You're in luck: with that calling convention you can just pass use_pades=True (EDIT: sorry, subfilter=PADES is the current syntax) in PdfSignatureMetadata and pyHanko will do the rest. No need to change your custom signer, but you might need some more config if you also want timestamps to be included (depends on the specific PAdES level you need).

The CAdES signed attributes thing is for adding optional attributes that are defined in CAdES but not in "core" CMS. They're not needed for baseline compliance, regardless of the level.

[ruimelodev]

Thank you for your fast response, adding subfilter=SigSeedSubFilter.PADES did the trick.
However, passing the output file in a validator returns this error:

Am I missing any additional config?
This seems to be an issue with the external service I'm using but I just wanted to confirm with you first.

[MatthiasValvekens]

Are you embedding all relevant certs, including the signer's certificate and all applicable intermediate CA certs? Or perhaps signing with a testing key?

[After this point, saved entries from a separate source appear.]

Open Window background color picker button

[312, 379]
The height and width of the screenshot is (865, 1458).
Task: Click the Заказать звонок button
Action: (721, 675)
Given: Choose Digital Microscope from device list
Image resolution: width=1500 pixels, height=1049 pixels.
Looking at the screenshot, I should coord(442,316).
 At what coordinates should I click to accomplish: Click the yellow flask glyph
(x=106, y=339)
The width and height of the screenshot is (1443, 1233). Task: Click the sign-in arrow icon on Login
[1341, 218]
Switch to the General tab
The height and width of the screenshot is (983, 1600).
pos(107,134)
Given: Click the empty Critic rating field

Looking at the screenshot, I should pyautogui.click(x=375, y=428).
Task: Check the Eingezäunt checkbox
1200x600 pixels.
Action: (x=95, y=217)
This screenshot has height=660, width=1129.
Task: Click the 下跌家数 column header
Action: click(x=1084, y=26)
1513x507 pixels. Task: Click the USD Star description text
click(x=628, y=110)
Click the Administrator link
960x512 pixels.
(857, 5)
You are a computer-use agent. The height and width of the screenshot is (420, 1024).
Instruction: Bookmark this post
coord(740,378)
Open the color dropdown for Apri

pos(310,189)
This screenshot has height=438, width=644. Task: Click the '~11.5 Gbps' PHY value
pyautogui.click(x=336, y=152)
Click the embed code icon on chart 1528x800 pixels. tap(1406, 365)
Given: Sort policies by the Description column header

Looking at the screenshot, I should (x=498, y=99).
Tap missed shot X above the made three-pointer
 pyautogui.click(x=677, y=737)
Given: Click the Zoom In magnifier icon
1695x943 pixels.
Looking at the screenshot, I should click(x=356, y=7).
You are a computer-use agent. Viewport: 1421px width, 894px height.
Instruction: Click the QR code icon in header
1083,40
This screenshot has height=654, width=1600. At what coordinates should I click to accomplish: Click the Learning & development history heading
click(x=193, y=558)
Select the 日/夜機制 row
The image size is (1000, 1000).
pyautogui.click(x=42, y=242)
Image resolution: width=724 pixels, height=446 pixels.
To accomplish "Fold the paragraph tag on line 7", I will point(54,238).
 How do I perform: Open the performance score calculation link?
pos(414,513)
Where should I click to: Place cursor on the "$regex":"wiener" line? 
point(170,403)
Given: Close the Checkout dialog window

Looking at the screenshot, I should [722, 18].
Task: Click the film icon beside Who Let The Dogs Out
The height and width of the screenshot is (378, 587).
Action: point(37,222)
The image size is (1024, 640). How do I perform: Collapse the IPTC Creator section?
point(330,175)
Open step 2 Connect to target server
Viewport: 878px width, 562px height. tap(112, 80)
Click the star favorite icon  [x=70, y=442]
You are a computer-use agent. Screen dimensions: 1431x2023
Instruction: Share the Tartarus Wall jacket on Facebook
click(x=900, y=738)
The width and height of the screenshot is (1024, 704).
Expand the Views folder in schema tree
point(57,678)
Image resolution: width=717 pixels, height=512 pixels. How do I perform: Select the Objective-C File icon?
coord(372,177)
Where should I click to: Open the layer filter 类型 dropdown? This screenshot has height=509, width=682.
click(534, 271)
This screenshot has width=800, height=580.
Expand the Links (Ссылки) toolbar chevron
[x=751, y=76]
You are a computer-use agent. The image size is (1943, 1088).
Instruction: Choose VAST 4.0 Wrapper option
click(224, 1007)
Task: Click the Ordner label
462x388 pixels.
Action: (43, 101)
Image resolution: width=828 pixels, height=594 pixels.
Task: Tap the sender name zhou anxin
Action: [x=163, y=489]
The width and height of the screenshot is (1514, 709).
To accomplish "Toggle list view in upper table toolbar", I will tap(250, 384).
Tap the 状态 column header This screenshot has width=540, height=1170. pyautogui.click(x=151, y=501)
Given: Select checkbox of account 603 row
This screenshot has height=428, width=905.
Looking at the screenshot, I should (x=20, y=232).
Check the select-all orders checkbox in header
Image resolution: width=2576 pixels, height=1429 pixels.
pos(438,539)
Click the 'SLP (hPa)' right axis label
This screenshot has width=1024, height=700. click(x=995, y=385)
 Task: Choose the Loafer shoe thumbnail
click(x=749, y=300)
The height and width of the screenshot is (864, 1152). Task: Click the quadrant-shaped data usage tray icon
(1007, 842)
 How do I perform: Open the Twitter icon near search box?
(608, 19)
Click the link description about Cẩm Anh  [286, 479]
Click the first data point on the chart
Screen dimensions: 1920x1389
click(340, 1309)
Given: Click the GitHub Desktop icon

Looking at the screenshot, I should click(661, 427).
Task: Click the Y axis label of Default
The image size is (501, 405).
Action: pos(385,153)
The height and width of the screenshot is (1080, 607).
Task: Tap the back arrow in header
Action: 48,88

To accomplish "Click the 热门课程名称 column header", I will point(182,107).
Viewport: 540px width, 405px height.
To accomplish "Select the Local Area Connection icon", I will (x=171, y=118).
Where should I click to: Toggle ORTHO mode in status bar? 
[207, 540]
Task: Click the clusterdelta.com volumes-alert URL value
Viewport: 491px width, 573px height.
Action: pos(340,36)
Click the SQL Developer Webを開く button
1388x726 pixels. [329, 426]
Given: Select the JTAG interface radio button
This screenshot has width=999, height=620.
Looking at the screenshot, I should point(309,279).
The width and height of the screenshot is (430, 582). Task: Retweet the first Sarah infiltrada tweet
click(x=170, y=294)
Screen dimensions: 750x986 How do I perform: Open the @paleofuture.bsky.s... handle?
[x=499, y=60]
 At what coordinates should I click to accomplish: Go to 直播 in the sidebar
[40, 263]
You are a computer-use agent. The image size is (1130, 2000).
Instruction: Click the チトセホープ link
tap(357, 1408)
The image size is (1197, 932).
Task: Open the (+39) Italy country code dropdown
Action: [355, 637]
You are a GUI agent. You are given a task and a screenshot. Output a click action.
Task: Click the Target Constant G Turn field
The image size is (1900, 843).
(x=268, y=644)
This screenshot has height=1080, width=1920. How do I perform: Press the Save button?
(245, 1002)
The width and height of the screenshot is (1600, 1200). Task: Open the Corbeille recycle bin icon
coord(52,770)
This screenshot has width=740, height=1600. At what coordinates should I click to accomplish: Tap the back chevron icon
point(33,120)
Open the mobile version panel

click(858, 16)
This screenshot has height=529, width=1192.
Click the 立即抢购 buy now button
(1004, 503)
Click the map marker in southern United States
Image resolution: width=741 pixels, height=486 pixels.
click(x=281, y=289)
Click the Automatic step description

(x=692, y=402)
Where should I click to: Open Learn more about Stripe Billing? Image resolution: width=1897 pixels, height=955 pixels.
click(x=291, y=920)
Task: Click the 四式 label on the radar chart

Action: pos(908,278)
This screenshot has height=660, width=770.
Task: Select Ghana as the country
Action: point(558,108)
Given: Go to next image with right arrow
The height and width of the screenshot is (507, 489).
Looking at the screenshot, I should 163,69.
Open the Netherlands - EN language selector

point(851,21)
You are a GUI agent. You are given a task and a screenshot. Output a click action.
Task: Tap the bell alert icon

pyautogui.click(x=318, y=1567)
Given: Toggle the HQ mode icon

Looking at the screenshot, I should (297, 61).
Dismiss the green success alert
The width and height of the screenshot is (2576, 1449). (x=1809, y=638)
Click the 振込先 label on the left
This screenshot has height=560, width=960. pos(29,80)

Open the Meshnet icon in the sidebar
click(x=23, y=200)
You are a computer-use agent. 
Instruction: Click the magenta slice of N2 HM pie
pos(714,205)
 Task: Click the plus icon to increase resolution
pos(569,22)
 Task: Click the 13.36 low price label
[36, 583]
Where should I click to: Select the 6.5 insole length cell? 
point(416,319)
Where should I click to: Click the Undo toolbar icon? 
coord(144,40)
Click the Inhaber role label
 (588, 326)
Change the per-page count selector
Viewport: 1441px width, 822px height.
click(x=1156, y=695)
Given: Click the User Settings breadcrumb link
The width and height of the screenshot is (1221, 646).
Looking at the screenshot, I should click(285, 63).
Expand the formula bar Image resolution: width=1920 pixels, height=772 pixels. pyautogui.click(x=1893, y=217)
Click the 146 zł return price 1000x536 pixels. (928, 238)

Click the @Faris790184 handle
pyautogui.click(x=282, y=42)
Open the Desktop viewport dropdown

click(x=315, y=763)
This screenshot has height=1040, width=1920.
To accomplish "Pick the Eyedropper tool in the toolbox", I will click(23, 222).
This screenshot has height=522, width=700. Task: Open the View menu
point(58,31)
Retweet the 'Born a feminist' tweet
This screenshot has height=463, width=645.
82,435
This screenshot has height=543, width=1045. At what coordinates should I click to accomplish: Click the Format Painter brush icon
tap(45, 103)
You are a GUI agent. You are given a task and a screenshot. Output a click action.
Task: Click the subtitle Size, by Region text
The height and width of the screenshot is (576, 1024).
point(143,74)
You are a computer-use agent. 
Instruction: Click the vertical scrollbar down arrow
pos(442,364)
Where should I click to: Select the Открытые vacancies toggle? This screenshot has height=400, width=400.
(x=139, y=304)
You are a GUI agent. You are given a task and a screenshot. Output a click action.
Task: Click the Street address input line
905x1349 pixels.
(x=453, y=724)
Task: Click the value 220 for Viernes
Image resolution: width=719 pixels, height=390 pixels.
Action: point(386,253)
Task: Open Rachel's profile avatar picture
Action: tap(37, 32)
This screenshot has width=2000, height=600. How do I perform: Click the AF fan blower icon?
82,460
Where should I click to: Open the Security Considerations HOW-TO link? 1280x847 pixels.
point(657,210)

Edit: in your snippet, I don't see any code to embed intermediate CA certs, FWIW. I'm on mobile right now, but the Signer base class API docs should be of help.

[ruimelodev]

I think that might be the issue.

My certificate file has 3 certificates in it, 1 for my organization and other 2 from the CA.
I've checked the Signer class and I believe I need to pass the CA certs as attribute_certs, however, I'm having some trouble using the class AttributeCertificateV2, I'm not sure how to pass the cert data into it and I was unable to find examples in the docs.

This is what I have so far:

def resolve_cert_file():
    sign_cert = None
    attr_certs = []

    data = b64decode(fetch_cert()["cert_64"])
    ci = cms.ContentInfo.load(data)

    for cert_choice in ci['content']['certificates']:
        cert = cert_choice.chosen
        if cert.subject.native['organization_name'] == "My organization name":
            sign_cert = cert
        else:
            attr_certs.append(cms.AttributeCertificateV2(...))
    return sign_cert, attr_certs

[MatthiasValvekens]

No, you don't need attribute_certs for this one :). Attribute certificates are a fairly advanced thing that is not all that commonly used outside of specialised workflows.

You'll want to use the cert_registry argument to Signer.__init__(...), like so:

        cert_registry=SimpleCertificateStore.from_certs(
            list(load_certs_from_pemder('path/to/ca/certificate/file'))
        )

I'm assuming that the file containing your CA certs is in PEM format here. If not, the loading function might look slightly different, but that's the gist of it.